Object detection with Microsoft Custom Vision

Last year Custom Vision was released to classify your own objects on images. Yesterday at Build 2018 a new Project Type was added to enable Object Detection in images. In this blog we are going to take a closer look and see what this new feature can do.

Detect multiple objects in an image and draw boxes around these objects.

More updates in Custom Vision:

But there was more announced for the Custom Vision Service:

The S0 tier got an update, it is now possible to have 250 tags and 50.000 images.
You can now export your model to a Dockerfile. With this you can host your own model in your own Docker container.
You can besides export your model to CoreML, Tensorflow export it to ONNX and use it with Windows ML.
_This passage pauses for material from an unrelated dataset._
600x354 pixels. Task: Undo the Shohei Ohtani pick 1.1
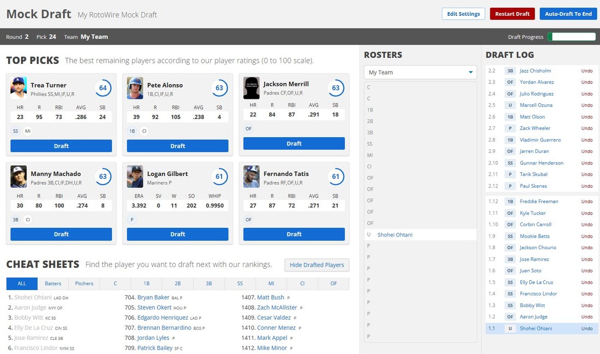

Create an Object detection project

As for every Machine Learning project you need a dataset, Kaggle is a great resource for that and I have downloaded The Simpsons dataset. This dataset contains around 7000 images including a CSV file with the coördinates where they are on the pictures.

Download The Simpsons Image dataset

Now that we have some training data we can go to customvision.ai and create a new project.
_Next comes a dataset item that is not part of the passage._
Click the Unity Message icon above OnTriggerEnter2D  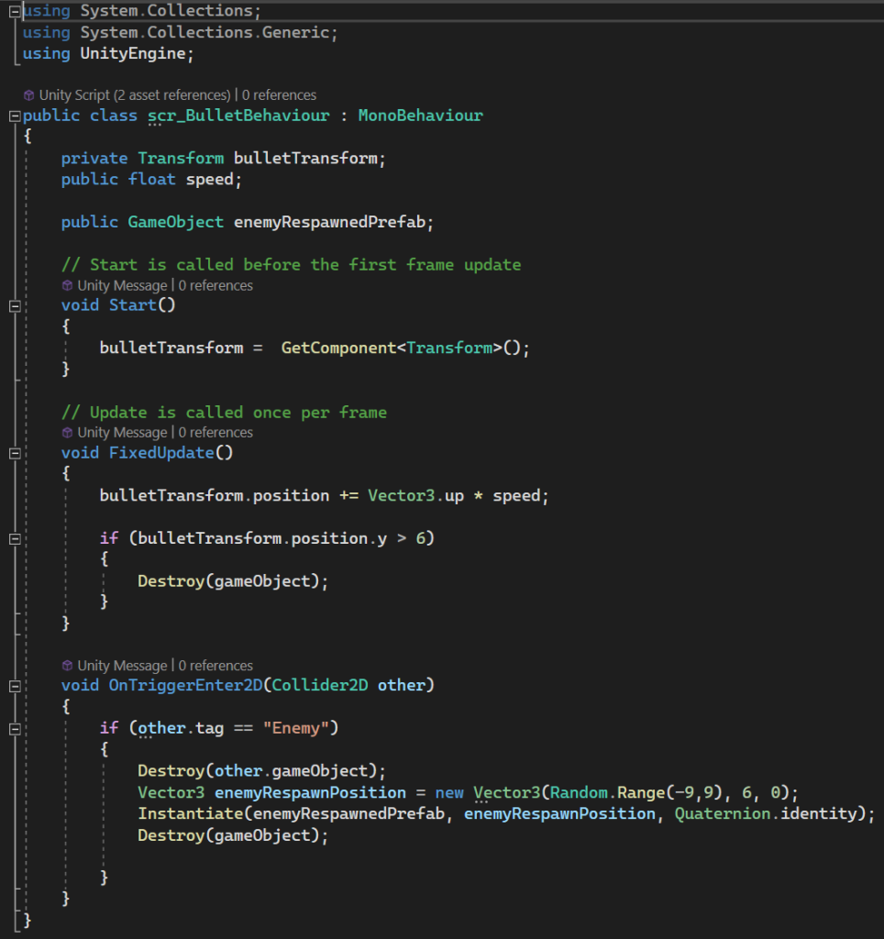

Select by type "object detection" and give your project a name to remember.

Upload images

Now we have a project we can upload images to the project. This images are used to train the model. So make sure the quality of the images is good.

For every object you want to detect you need a minimum of 15 images, the more the images the better your model gets.
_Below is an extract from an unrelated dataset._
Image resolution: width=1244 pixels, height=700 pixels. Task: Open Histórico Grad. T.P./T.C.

Notice that there is no option to tag the images during upload.

Tag the objects in the images

When you have uploaded some images you can start tagging the objects in images.

This is done in a few simple steps:

Left click on the "untagged" button, after clicking it you see the images appear on the right.
Click the first images, you will see a screen like on the image above.
You can now drag an rectangle around the object.
When the rectangle is in place you can either select a tag from the dropdown or add one by clicking the + button.
To go to the next image press the right arrow and repeat this process for all the images uploaded.

Training the model

Now your data is tagged, it is time to train the model. This is done by simply pressing the green "train" button. The training can take a few minutes and because this is still in preview you only have 10 training rounds, so use them wisely.

The results of your training can be found under the "performance tab".

Here you can see the performance of your model. The higher the percentage the better your model is. You can also drill into the results by clicking on one of the tags under "performance per tag". Here you can see what your model detected against what you have selected in the image.

Testing your model

Before you want to publish your model or use it in an application there is the ability to test it. You can just upload an image or provide a link and get the results back in the customvision.ai portal.

Click in the top right on the "quick test" button.

Select an image that has not been used to train the model and upload it, wait a few seconds you will see the results on the screen.

result_01-1 result_02-1

Using the model in your applications

The object detection feature is still in preview, so it is not production ready. But for development and testing there is an API available that you can use. It is not yet possible to export this model to CoreML or Tensorflow.

You can find the API if you go to the tab "Performance" and the click prediction URL.

Using the SDK

The SDK's for training and predictions are available in preview and there is a simple example from Microsoft that explains how to use them.

Summary

I have been playing around with this service only for a few hours and I managed to get amazing results from just uploading a few images and by selecting the object in these images.

I can't wait to see this evolving and become globaly available, useable on large datasets and having the ability to be exported to CoreML or a DockerFile.